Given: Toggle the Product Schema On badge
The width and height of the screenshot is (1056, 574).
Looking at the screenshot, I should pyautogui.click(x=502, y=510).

============================================================

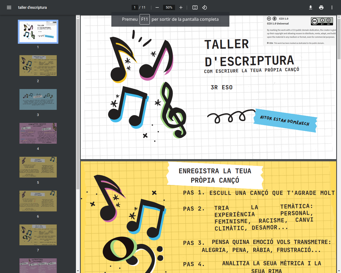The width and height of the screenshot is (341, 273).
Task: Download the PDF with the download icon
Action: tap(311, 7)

============================================================

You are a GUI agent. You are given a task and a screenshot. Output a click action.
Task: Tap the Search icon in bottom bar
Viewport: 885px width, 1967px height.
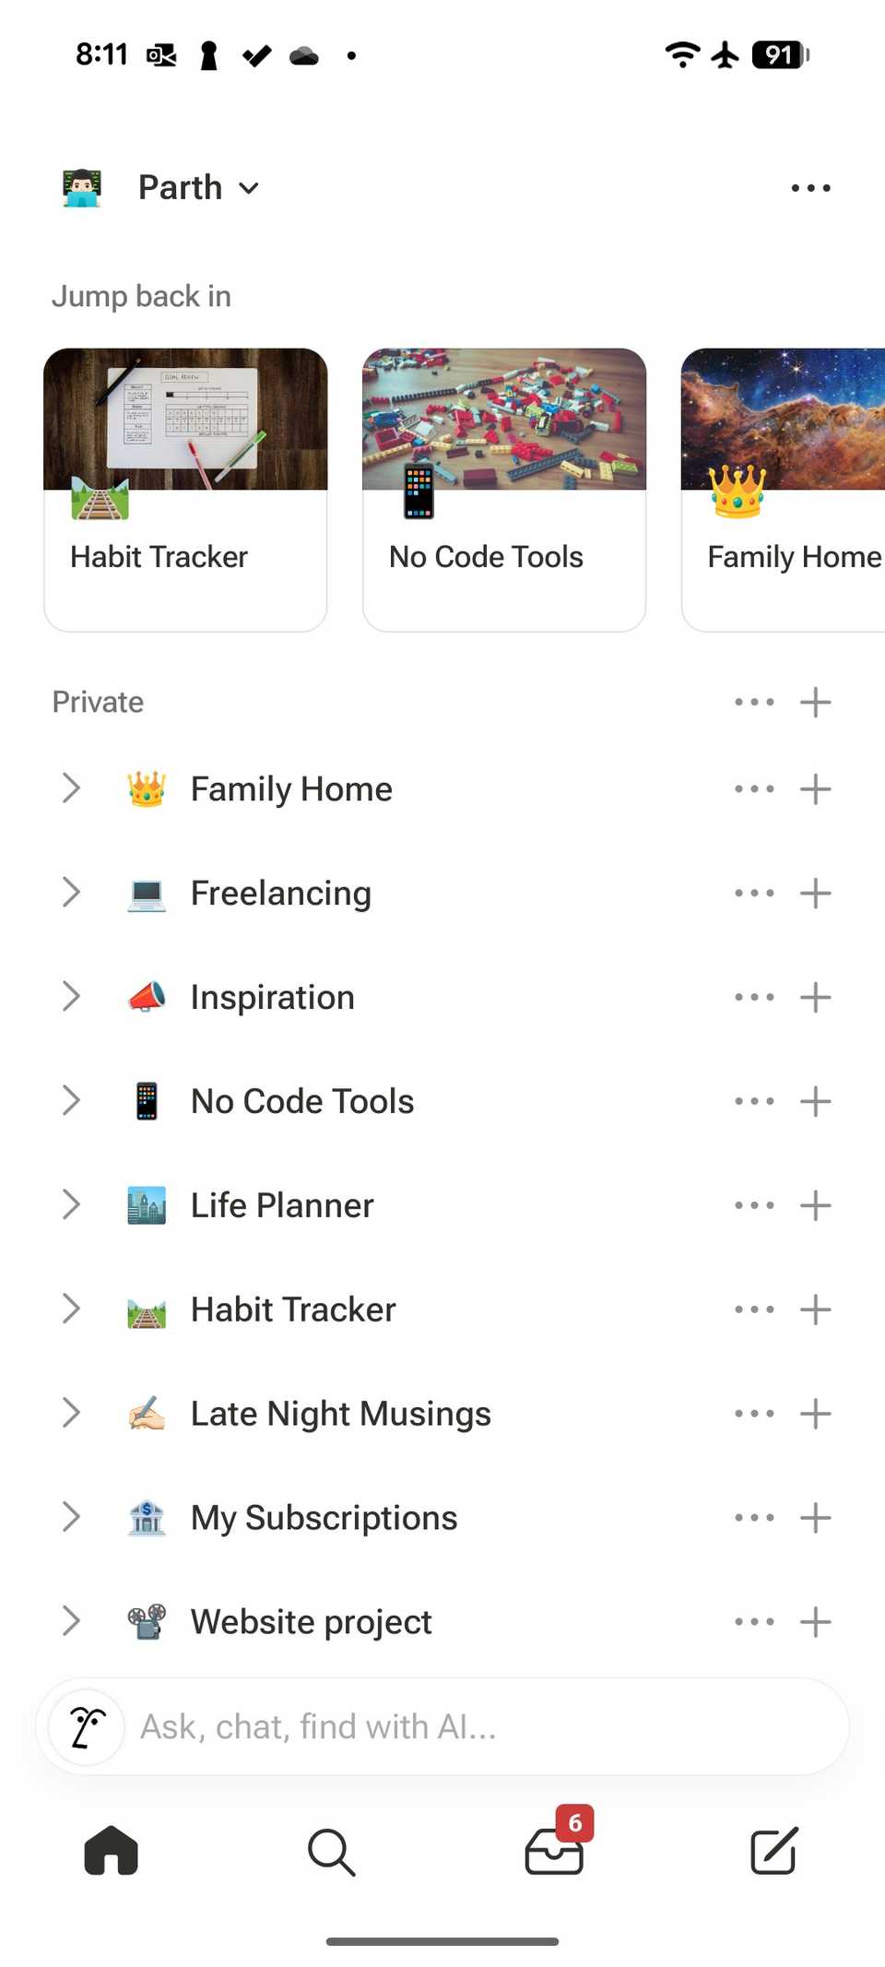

============================================================

■ Instructions to follow ■
Rewrite the material from the line containing "Given: Toggle the Product Schema On badge" down to the line containing "Looking at the", swapping "badge" for "label" and leaving everything else untouched.

■ Answer to this exercise ■
Given: Toggle the Product Schema On label
The width and height of the screenshot is (1056, 574).
Looking at the screenshot, I should pyautogui.click(x=502, y=510).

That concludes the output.